## Provided records:
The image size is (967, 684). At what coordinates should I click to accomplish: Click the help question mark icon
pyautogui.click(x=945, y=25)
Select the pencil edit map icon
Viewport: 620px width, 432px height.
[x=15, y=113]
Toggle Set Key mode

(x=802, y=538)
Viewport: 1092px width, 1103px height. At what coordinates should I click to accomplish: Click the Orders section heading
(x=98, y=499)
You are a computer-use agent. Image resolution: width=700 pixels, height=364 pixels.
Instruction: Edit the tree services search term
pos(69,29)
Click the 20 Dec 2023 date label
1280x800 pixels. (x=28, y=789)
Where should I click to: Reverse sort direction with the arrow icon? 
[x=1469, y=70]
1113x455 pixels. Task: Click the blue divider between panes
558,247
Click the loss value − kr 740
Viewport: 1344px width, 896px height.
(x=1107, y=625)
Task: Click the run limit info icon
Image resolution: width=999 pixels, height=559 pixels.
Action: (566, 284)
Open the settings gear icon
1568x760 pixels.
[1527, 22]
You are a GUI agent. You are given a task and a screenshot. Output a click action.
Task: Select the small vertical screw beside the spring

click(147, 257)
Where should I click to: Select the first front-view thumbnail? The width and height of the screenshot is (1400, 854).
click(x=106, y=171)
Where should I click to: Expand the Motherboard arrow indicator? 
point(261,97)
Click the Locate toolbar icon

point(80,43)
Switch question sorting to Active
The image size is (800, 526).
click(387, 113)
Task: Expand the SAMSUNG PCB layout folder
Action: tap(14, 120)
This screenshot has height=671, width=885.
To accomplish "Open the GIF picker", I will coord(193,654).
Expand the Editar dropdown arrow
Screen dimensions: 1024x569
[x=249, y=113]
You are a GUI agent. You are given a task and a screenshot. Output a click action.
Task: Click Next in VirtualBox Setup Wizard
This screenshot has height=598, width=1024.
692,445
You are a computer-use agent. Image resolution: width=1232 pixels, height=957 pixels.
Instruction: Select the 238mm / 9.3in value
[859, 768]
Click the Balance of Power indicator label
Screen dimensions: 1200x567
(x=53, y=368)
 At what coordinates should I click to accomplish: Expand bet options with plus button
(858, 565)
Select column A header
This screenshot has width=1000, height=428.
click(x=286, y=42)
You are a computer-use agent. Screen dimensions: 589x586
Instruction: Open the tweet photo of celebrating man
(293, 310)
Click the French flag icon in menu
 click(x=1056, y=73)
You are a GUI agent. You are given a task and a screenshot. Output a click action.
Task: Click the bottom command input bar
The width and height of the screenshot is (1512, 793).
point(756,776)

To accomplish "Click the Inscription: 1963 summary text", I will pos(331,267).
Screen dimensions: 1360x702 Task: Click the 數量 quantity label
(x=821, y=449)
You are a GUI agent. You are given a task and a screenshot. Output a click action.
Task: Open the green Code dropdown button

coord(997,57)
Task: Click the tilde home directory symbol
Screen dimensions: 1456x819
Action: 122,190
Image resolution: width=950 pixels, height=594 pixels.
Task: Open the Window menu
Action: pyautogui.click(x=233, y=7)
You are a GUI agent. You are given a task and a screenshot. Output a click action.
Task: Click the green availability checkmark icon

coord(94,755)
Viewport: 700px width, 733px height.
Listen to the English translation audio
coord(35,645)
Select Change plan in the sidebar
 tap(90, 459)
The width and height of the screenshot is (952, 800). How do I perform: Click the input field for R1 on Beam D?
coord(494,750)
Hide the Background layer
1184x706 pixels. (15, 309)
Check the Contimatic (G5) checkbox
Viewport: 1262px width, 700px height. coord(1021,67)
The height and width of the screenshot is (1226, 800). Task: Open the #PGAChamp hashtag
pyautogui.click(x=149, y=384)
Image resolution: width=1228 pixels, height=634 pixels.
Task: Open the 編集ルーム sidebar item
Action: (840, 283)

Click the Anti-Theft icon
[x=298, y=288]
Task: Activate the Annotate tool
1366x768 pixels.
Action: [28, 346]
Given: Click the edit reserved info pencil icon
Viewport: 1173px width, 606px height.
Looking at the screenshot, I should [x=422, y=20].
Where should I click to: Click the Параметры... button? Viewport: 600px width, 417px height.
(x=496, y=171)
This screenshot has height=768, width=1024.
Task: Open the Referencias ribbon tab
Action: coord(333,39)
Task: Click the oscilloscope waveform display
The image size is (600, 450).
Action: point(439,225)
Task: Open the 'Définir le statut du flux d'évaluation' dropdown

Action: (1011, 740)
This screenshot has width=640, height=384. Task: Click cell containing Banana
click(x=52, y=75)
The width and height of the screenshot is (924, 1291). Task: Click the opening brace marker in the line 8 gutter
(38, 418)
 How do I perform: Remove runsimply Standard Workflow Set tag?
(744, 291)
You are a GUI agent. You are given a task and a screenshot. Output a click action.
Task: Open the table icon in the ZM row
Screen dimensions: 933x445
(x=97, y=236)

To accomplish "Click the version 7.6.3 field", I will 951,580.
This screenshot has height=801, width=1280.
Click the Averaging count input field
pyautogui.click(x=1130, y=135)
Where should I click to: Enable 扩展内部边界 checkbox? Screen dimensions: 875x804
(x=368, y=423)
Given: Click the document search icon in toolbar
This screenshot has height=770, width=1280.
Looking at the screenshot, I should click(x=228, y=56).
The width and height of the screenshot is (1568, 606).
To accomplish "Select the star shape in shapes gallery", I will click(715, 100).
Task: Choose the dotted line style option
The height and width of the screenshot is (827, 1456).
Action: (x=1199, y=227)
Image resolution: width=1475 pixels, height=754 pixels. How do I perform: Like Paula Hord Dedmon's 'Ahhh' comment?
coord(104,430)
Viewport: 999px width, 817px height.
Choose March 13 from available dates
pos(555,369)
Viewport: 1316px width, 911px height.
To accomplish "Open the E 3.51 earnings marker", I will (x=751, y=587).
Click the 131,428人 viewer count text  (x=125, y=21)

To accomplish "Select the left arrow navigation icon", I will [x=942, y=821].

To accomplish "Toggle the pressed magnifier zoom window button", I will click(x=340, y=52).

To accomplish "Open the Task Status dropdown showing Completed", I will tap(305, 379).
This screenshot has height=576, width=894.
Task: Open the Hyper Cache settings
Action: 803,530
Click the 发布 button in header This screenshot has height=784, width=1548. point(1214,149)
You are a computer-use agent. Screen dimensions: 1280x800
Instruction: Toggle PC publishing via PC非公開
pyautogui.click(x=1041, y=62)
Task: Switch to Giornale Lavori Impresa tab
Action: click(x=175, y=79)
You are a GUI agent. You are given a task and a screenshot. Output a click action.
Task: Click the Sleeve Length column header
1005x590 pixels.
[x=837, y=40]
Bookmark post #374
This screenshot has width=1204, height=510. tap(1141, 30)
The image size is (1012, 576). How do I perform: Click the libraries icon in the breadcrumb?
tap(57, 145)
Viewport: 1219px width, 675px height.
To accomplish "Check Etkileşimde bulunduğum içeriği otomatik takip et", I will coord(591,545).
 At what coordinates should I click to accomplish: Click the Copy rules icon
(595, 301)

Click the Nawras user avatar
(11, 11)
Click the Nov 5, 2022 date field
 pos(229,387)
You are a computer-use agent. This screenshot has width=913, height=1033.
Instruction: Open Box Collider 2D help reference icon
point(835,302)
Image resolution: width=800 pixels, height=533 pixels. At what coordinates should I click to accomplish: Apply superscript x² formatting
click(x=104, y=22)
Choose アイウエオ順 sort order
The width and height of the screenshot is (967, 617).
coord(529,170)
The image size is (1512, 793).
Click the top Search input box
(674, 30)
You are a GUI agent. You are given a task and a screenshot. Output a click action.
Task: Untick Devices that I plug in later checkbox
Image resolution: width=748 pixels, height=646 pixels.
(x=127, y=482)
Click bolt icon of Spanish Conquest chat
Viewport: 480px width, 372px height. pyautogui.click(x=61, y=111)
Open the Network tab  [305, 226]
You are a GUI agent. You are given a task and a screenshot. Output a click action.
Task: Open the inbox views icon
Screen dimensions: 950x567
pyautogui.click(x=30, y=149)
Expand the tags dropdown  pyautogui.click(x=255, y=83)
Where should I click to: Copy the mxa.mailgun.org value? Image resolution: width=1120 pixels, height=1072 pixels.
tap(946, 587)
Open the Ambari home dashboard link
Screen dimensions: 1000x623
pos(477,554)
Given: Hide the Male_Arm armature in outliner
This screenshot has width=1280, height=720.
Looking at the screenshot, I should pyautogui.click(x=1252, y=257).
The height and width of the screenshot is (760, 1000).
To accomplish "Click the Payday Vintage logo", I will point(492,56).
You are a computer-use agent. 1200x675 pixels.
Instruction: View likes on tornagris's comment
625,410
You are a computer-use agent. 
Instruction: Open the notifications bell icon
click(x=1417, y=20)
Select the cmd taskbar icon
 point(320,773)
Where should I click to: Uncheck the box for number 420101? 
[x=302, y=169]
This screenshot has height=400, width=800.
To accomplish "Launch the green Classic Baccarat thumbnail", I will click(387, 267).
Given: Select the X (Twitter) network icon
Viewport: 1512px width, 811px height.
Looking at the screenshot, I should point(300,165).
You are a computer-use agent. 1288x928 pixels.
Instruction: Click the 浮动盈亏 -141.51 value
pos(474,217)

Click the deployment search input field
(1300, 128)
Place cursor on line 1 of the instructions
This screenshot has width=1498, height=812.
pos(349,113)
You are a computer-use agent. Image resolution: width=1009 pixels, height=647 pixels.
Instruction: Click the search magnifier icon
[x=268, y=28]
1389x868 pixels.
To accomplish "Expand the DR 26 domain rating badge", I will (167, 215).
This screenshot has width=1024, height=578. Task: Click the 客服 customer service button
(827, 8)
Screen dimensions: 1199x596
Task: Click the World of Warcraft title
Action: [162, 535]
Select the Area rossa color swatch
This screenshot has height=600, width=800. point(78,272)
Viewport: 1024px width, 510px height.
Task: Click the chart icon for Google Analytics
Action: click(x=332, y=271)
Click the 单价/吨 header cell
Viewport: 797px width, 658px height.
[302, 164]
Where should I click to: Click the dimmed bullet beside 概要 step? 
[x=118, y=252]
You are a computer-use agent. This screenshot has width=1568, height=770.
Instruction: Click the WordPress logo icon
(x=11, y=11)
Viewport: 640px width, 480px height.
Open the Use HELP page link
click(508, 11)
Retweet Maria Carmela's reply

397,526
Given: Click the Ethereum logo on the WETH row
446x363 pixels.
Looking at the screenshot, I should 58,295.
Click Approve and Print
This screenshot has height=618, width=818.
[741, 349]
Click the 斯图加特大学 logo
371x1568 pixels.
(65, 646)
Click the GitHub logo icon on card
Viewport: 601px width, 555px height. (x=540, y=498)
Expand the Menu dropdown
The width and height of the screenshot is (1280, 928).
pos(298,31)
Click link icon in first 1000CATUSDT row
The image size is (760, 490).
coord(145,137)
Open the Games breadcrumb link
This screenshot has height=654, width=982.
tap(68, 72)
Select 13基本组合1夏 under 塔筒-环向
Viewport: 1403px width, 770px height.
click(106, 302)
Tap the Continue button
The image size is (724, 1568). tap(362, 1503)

## What you should do:
Go through the records above and return every line that holds the string "info".

## Response for this exercise:
Task: Click the run limit info icon
Given: Click the edit reserved info pencil icon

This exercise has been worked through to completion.